Living together after divorce can be a difficult decision. Whether you have decided to live with your ex-spouse or you have found someone new, the thought of taking the step of moving in together can bring back unpleasant memories of the past.
Living with Your Ex-Spouse after Divorce
Ex-spouses living together after divorce are much more common than you think. There are several reasons why people choose to do this:
Some couples do not want their children dealing with living in two separate households.
Many people feel imprisoned when in a marriage. This can cause resentment and arguments. When two people are not married, each of the partners may feel that he or she can back out of the relationship at any time with no strings attached.
Instead of paying alimony, couples may decide to live together and split household expenses, which would be much less expensive than living separately.
It can be hard to leave a person you have spent many years with and live on your own. Some couples opt to live together without being married so they can still be with that person but also be able to leave if times get tough again.
- Repairing the relationship
You may be thinking about living with your ex-spouse because you have recently started dating him or her again and want to see if your differences are still present when under the same roof. Spending time with someone on a date and then being able to go home alone is much different than spending countless hours with that person.
Living Together After Divorce: A New Relationship
It's been awhile since your separation from your ex-spouse and you have been in the dating field for a couple of years. You have found someone you really like and want to take it to the next level and move in with him or her. The problem is that you are worried that living with this person will result in the same heartache you had with your ex-spouse and ruin a good relationship.
The good news is people learn from their experiences. Your past marriage has taught you things about yourself and what you can and cannot deal with so you know what to look for in the future with someone new. Moving in with someone after divorce can actually be quite beneficial to you and calm your fears if you decide to remarry later.
- Annoying habits
When you only spend a day or a few hours with someone, you really don't know the extent of how annoying some of the person's habits can be. When you live with that person, you will quickly find out what bothers you about the person to the point of not being able to deal with it.
- Values and morals
Spending more time with someone under the same roof helps you learn more about the person's values and morals. You can see how the person lives and if this is compatible to how you live your life.
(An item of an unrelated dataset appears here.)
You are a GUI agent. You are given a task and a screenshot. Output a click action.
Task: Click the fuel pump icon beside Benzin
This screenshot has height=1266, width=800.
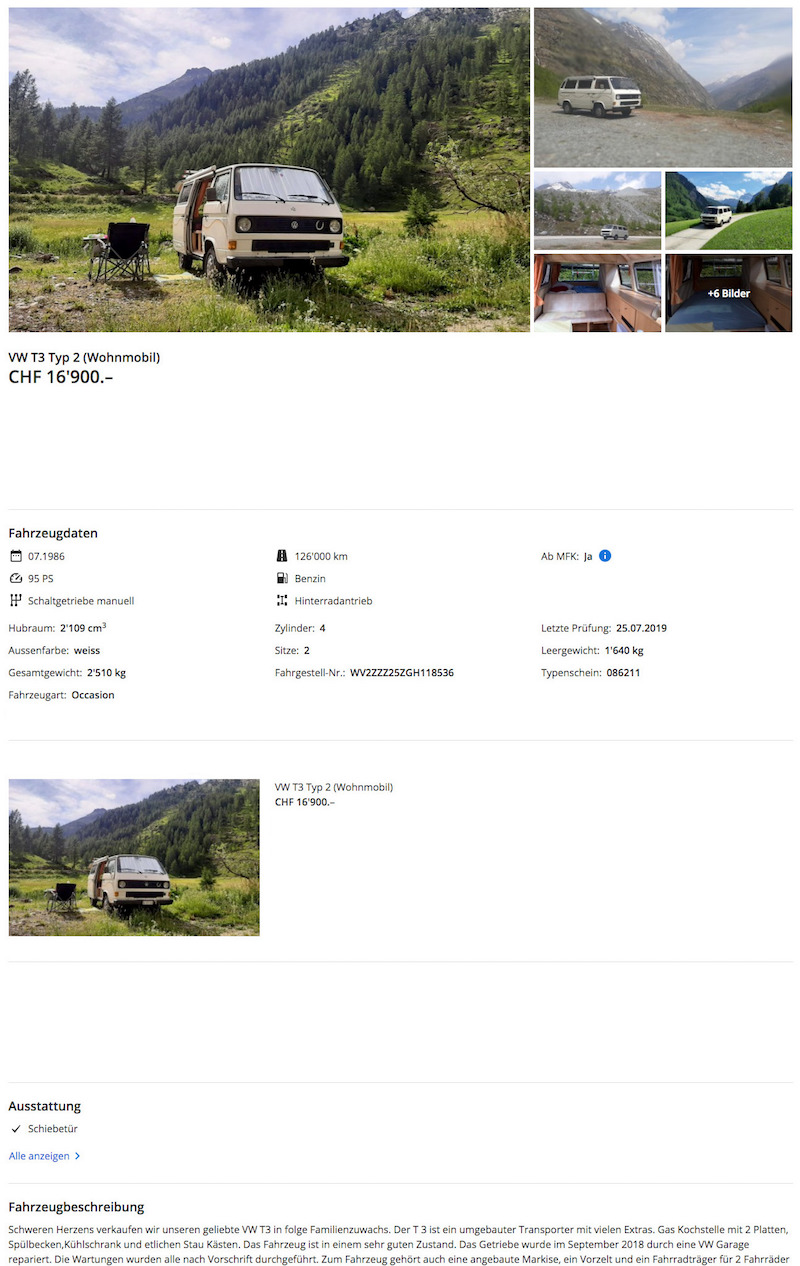click(x=282, y=579)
One of the most common causes of divorce is money issues. If you both decide to split all household expenses equally or divide the expenses in a different manner, you will be able to see how the person spends his or her money and if the person is responsible.
Dealing with Criticism from Friends and Family
Whether you decide to live with your ex-spouse or someone new, a friend or family member may have something negative to say about it. If it's an ex-spouse, a loved one may be concerned you will return to being as unhappy as you were in the marriage. If it's someone new, a loved one may be concerned that you are moving too fast and not ready for another commitment.
Listen to your loved ones' concerns but assure them that you have your reasons for wanting to move in with the person. Appreciate they care for you and remind them that it may or may not be a good decision in the long run but you will never know if you don't give it a try. Many loved ones will learn to accept it and support you in your decisions even if they may not agree with them.